::: TESTO CITATO

In quegli anni la caccia era una disciplina assimilata allo sport, e le pagine di molti giornali del tempo riportavano notizie sull’attività venatoria, basti pensare come lo stesso Delor collaborasse al più importante settimanale "Lo Sport Illustrato "(1882) di Milano in qualità di direttore e con l'incarico, per le pagine dedicate alla caccia, di scrivere e procurare articoli dei migliori autori del campo.
Sempre a Milano venne fondata nel 1886, tra gli altri da Angelo Vecchio e Delor, un’altra rivista famosa, “Caccia e tiri”, destinata a diventare il primo giornale di riferimento del Kennel Club; così come nel 1897 con “La Rivista Cinegetica”, forse il più importante giornale venatorio italiano e che divenne lei stessa organo ufficiale.

::::::
::: MATERIALE MOSTRATO

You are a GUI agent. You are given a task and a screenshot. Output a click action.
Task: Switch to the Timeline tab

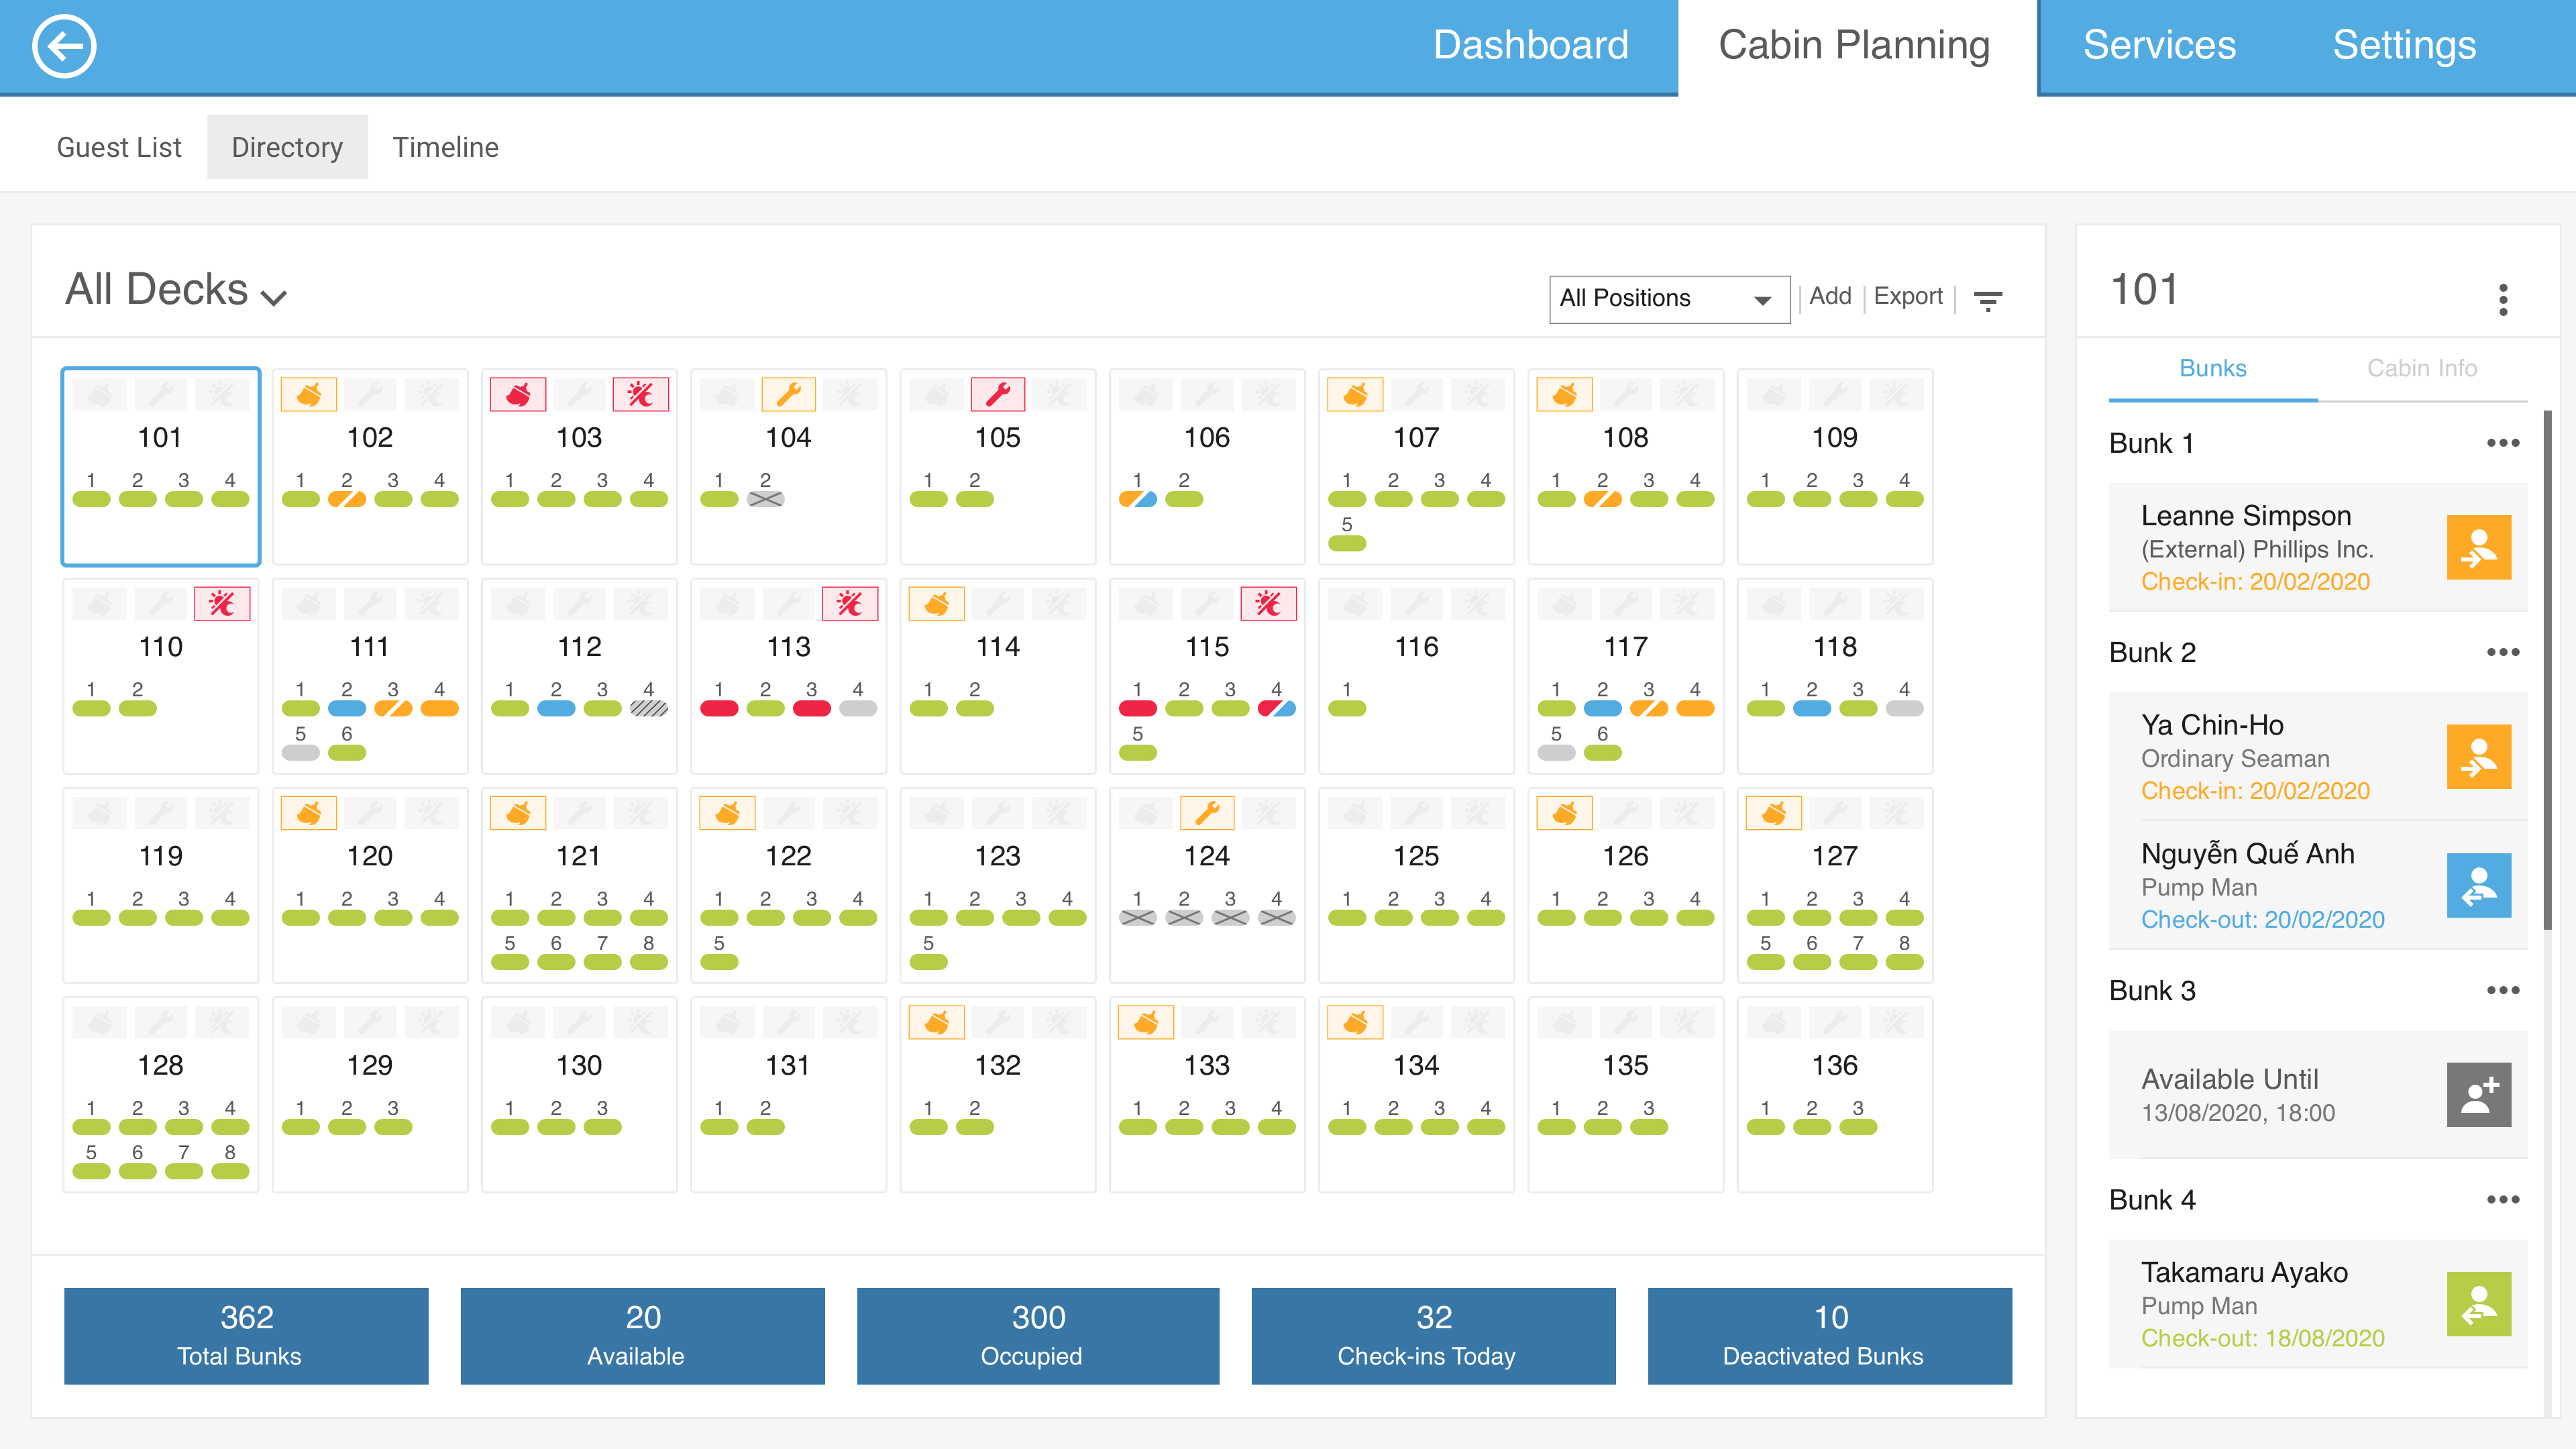[x=445, y=148]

::::::

*RICHIESTE*:
A) Secondo il testo sui giornali di caccia, in quale città e in che anno venne fondata la rivista "Caccia e tiri"?
B) Riprendi il testo sui giornali di caccia e proseguilo dopo la sua ultima frase.

*ESITI DELLE RICHIESTE*:
A) A Milano, nel 1886.

B)
Si può dire che la “cinofilia venatoria” nacque proprio in quegli anni, e agli inizi del primo ventennio del Novecento, con un gran fermento di attività, consolidandosi con gli scritti di famosi giornalisti dell’epoca e importazioni da parte di ricchi allevatori di importanti soggetti dall’estero, Gran Bretagna in testa.
Setter e pointer delle migliori correnti giunsero in Italia stimolando le prime prove e competizioni canine, non solo di bellezza ma pure di lavoro sullo stile dei “field trial” inglesi; fu l’immancabile Ferdinando Delor ad organizzare in Milano la prima Esposizione Canina, nel 1881, mentre si dovrà aspettare sino al 1892 a Genova per vedere i cani in azione in una prova di lavoro.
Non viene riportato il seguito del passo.